Collect every line of the records below that contains the word "computer".

## Data supplied
━━━━━━━━━━━━━━━━━━━━
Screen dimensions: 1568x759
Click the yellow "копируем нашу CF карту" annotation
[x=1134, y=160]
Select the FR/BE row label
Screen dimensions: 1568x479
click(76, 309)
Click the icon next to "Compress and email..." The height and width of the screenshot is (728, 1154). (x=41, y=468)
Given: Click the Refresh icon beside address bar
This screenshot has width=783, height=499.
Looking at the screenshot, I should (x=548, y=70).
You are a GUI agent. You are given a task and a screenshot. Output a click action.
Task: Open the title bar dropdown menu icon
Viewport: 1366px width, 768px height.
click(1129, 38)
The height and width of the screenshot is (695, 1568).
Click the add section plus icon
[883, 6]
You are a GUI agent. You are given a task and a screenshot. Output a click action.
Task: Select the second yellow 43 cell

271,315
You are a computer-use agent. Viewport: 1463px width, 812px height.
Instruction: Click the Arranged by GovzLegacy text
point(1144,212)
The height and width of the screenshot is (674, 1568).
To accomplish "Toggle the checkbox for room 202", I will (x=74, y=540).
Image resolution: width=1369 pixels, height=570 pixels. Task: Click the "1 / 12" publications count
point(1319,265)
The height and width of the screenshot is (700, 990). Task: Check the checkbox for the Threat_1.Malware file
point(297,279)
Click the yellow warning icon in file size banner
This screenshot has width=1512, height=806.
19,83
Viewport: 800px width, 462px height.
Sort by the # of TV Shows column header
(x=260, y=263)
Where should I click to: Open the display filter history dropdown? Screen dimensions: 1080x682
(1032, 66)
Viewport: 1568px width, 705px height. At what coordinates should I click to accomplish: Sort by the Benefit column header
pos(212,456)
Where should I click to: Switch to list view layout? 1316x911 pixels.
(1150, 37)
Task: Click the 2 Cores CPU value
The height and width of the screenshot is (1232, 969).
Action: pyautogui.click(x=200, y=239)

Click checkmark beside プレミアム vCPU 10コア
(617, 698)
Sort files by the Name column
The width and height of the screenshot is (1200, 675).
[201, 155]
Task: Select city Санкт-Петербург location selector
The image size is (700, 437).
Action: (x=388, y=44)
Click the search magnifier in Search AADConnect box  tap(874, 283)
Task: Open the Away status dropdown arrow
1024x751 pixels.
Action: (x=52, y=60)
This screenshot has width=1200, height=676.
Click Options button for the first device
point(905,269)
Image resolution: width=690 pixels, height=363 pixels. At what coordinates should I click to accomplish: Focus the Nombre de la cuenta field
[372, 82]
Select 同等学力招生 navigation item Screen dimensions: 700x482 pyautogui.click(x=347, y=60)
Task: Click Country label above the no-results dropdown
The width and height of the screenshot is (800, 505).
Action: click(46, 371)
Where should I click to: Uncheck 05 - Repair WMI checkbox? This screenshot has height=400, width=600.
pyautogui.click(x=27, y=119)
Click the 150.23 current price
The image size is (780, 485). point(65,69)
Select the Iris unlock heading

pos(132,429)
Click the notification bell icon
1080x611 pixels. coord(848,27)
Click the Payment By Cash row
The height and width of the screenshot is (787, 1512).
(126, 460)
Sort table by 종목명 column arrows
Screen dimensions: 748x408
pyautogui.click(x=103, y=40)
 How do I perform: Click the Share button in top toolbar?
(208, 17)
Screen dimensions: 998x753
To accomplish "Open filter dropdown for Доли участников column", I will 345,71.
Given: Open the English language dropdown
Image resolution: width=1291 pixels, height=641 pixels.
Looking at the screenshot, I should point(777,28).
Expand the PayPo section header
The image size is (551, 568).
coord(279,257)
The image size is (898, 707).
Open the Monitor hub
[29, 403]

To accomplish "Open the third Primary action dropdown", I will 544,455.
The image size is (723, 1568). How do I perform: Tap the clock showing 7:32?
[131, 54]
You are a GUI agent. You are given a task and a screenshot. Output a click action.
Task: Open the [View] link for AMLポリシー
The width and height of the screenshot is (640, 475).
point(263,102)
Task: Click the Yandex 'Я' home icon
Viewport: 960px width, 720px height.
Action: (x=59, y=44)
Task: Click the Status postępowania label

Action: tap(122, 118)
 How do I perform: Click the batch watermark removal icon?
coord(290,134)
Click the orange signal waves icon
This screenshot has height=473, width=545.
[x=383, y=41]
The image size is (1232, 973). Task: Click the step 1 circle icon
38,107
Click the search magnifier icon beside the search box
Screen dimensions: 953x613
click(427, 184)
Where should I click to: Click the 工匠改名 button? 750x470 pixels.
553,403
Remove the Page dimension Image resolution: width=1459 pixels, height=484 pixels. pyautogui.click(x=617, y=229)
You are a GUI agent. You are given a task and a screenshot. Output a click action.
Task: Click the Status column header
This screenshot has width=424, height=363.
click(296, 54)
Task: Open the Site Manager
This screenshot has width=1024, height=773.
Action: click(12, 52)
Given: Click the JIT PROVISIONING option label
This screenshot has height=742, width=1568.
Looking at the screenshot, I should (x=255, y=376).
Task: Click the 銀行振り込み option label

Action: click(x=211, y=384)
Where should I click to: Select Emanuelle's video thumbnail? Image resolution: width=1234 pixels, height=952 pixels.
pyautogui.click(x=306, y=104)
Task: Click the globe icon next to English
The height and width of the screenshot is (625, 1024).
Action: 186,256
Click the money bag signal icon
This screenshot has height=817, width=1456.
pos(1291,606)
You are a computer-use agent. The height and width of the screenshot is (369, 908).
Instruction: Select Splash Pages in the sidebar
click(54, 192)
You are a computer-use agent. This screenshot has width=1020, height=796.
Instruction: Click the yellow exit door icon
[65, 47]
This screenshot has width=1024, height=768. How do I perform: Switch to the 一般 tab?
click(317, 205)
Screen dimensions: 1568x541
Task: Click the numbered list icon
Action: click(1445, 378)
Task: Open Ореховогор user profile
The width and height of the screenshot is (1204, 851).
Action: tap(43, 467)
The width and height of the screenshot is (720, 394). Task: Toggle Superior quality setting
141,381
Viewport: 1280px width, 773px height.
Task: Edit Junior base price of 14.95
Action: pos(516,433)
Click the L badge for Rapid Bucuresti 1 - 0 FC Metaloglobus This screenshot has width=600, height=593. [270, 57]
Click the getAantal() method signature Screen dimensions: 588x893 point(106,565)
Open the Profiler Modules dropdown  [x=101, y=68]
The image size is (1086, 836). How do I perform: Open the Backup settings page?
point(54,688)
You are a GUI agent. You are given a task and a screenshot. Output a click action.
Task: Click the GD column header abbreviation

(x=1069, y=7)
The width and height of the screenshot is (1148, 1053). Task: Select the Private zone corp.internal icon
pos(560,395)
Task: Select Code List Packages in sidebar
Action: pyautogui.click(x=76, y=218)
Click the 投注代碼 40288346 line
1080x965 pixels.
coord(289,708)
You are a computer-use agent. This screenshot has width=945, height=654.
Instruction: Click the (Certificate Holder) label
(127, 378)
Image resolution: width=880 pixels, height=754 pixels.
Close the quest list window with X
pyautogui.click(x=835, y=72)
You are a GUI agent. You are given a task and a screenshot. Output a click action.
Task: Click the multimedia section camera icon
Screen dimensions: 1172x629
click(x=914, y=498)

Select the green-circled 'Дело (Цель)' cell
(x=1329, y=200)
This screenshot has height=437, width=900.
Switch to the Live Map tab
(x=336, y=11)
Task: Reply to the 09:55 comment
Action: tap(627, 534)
━━━━━━━━━━━━━━━━━━━━
## Answer to this exercise
You are a computer-use agent. Viewport: 1463px width, 812px height.
You are a computer-use agent. The height and width of the screenshot is (369, 908).
You are a computer-use agent. This screenshot has width=1020, height=796.
You are a computer-use agent. This screenshot has width=945, height=654.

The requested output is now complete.